▶ Text
◆ ◆ ◆
The 25-acre property, situated on a thousand-foot stretch of palm-fringed white sand beaches, will be the flagship property of the newly announced Margaritaville Vacation Club by Wyndham. “The lights of St. Thomas are no longer twenty miles west. I am back,” said Jimmy Buffett. “Like many sailors, I have at one time called Charlotte Amalie homeport. The Virgin Islands, and the waters that surround them, netted me many memories that became songs and stories, and those memories are still with me today. That is why I am thrilled with the vision of Franz Hanning and the people of Wyndham who have brought Margaritaville Vacation Club full circle to St. Thomas. Now I really have a great excuse to get here more often. I look forward to working with Wyndham and our friends on the island to make this project not only succeed, but be a landmark in the Virgin Islands — Let the fin begin.”

The beachfront property will undergo renovations in phases throughout the next three years, including the conversion of its 290 existing hotel rooms into 262 fully furnished condominium-style timeshare units. The décor, design and overall vibe of the renovation will reflect the Margaritaville brand. From site amenities, activities and common areas to food and beverage options, the guests of the property will be fully immersed in the brand’s escapism and island lifestyle.

Cynthia T.


----------



## Don40 (Nov 2, 2013)

There is no way that Jimmy Buffet came out of his pocket "cash" for Wyndham points.  Corporate deals always show full price, but no cash ever moves from one entity to another accounting tricks.  This is great advertising for both entities.


----------



## vv813 (Nov 2, 2013)
◆ ◆ ◆
Saved entries
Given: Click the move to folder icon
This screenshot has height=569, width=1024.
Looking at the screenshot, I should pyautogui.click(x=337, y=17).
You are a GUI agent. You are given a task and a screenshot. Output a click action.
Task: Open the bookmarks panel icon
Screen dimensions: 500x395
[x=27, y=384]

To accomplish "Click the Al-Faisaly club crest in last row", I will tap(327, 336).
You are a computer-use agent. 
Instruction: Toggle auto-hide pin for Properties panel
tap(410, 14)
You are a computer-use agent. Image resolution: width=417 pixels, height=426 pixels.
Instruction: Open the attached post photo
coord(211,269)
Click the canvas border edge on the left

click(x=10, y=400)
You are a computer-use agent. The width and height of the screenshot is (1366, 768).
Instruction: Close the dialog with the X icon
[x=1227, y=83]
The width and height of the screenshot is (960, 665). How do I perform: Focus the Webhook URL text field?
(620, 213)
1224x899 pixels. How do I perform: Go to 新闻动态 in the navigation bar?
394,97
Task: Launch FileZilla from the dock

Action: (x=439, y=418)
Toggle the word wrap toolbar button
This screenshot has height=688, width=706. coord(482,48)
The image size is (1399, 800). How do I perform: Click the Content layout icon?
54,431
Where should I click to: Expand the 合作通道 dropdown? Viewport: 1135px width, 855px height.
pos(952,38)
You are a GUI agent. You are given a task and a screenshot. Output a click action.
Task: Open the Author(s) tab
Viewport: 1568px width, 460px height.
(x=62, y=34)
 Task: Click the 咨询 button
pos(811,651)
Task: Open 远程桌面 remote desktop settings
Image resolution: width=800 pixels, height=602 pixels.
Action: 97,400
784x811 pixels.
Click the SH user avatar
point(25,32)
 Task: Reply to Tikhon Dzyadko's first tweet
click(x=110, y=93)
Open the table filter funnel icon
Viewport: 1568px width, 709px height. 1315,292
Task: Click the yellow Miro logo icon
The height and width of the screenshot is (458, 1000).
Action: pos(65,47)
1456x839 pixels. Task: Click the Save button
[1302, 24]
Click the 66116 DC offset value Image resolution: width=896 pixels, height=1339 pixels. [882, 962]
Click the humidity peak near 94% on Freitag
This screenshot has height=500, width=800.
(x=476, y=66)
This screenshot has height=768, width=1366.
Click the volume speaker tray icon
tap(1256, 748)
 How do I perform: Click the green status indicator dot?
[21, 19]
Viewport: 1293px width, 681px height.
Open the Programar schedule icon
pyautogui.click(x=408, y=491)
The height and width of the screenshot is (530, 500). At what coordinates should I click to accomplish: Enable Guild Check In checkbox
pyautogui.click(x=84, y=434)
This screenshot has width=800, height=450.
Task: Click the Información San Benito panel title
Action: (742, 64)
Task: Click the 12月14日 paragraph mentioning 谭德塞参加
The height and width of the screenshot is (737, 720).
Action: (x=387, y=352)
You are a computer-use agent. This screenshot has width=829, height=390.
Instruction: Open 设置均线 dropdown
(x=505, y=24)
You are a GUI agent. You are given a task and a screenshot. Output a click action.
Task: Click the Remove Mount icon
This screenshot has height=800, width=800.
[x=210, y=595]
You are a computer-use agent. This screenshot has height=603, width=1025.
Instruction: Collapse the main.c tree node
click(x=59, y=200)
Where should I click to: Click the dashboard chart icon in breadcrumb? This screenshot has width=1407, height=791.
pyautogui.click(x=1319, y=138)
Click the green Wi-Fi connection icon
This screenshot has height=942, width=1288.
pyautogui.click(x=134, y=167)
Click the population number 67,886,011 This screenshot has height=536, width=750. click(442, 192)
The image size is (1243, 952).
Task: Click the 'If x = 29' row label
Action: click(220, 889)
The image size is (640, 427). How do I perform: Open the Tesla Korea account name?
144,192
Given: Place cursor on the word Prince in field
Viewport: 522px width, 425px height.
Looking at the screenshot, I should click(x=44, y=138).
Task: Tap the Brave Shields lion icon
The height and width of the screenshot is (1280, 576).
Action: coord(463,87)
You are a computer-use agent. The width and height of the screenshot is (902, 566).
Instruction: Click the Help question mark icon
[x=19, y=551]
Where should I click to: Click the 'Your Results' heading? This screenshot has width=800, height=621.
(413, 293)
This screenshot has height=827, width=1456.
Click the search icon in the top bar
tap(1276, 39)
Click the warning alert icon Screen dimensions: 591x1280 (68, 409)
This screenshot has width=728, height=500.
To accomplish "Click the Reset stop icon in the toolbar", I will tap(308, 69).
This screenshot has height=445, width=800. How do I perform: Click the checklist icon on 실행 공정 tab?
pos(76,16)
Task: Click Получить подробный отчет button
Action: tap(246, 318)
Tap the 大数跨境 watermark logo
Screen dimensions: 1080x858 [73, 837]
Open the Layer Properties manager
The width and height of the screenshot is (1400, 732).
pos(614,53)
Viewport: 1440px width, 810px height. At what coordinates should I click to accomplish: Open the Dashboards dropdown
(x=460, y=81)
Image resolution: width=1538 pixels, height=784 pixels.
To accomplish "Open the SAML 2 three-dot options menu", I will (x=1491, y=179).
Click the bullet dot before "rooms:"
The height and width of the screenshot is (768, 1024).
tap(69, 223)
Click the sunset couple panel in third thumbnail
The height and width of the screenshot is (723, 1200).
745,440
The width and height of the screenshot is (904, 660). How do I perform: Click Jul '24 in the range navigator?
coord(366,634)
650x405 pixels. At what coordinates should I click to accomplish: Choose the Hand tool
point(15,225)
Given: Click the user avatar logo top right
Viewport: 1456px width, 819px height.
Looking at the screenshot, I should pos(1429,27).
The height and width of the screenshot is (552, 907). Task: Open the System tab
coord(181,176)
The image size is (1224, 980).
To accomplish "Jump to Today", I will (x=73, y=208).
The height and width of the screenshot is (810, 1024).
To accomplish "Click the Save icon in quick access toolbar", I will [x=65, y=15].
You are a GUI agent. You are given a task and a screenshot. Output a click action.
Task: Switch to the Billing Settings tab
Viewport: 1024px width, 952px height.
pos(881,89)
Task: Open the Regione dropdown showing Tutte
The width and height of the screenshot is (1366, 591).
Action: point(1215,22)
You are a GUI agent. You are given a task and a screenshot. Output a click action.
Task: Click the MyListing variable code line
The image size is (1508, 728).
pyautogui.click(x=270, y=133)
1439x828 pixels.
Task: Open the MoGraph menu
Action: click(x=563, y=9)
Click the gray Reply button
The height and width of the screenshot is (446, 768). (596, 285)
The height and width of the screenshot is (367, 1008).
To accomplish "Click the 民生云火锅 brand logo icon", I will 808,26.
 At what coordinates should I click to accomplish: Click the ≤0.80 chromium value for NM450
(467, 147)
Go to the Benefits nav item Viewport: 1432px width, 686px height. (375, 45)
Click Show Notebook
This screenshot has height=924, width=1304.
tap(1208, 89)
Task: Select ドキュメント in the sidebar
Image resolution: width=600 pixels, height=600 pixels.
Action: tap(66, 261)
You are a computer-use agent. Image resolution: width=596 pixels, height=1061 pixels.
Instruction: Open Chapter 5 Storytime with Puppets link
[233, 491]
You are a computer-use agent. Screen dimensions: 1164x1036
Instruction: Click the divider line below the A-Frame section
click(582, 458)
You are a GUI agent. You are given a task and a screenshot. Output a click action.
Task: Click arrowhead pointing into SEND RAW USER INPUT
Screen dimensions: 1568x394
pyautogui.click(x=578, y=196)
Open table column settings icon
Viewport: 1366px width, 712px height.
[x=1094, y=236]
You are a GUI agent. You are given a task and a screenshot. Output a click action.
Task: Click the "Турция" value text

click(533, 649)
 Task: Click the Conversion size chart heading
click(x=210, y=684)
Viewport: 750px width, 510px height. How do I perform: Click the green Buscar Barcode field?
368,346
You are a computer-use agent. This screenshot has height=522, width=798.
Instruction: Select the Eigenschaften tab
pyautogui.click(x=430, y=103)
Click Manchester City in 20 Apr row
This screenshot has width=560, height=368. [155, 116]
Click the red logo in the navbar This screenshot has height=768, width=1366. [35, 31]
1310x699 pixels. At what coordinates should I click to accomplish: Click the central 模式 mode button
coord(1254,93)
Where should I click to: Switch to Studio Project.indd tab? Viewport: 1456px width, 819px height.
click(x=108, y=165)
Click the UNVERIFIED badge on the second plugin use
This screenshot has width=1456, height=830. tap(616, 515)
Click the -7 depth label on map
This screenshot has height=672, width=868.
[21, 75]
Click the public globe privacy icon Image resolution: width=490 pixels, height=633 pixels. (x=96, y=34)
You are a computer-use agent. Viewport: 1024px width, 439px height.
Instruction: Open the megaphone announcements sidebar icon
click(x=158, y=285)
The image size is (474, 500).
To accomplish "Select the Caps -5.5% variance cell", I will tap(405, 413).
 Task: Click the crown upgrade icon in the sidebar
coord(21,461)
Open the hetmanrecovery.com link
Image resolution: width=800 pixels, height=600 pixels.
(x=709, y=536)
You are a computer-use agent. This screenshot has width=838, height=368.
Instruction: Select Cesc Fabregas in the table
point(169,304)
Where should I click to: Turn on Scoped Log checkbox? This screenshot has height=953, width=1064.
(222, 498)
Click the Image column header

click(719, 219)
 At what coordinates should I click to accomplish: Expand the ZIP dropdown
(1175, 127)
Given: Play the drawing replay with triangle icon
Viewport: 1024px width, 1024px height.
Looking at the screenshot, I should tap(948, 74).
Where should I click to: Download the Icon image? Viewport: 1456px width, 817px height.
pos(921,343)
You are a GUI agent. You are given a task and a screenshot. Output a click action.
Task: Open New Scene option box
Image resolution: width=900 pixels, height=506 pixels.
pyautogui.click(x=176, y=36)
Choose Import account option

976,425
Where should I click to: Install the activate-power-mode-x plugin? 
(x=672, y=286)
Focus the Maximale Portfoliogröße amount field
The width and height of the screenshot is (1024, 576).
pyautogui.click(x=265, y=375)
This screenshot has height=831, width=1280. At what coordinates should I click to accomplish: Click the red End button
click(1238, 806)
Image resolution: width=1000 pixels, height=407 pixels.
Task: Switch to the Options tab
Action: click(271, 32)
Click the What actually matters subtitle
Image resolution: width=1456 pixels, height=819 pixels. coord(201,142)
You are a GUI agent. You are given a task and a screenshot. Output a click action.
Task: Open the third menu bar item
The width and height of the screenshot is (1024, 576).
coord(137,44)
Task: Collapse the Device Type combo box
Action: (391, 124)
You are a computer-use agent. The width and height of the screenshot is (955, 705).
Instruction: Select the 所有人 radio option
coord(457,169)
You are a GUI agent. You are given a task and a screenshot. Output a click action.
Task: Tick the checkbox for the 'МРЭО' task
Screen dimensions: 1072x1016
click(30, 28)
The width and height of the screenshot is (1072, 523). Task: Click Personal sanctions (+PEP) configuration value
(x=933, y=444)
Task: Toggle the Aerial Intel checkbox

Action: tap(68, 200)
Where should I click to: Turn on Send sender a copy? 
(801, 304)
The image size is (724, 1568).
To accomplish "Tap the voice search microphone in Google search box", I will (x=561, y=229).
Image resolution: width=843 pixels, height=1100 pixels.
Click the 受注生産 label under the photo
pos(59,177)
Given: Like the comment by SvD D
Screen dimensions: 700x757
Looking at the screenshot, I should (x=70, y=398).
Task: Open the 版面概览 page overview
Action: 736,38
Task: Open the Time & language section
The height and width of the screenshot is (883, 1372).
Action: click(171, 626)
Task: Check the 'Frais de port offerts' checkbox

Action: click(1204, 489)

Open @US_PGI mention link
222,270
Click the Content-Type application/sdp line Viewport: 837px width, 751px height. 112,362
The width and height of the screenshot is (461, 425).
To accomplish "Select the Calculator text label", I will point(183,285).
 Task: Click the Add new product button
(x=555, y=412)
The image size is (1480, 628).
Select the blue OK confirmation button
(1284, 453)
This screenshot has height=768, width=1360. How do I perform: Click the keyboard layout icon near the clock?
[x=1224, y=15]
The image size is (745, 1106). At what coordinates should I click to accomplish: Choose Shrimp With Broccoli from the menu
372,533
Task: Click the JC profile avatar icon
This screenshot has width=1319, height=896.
◆ ◆ ◆
▶ Task A
Translate this sentence from the Margaritaville thread into Spanish: "The décor, design and overall vibe of the renovation will reflect the Margaritaville brand."
▶ Task B
Answer these questions from the Margaritaville thread:
(i) How many acres does the property cover?
(ii) How many existing hotel rooms will be converted, and into how many timeshare units?
(iii) What does Don40 say the deal is for both entities?
▶ Task C
Rewrite the paragraph of the Margaritaville thread beginning "The beachfront property will undergo" as a short list that keeps its main facts.

▶ Response area A
La decoración, el diseño y el ambiente general de la renovación reflejarán la marca Margaritaville.

▶ Response area B
(i) 25 acres
(ii) 290 hotel rooms will become 262 timeshare units.
(iii) Great advertising

▶ Response area C
- Phased renovations over the next three years
- 290 existing hotel rooms converted into 262 fully furnished condominium-style timeshare units
- Décor, design and overall vibe to reflect the Margaritaville brand
- Amenities, activities, common areas, and food and beverage options to immerse guests in the brand's escapism and island lifestyle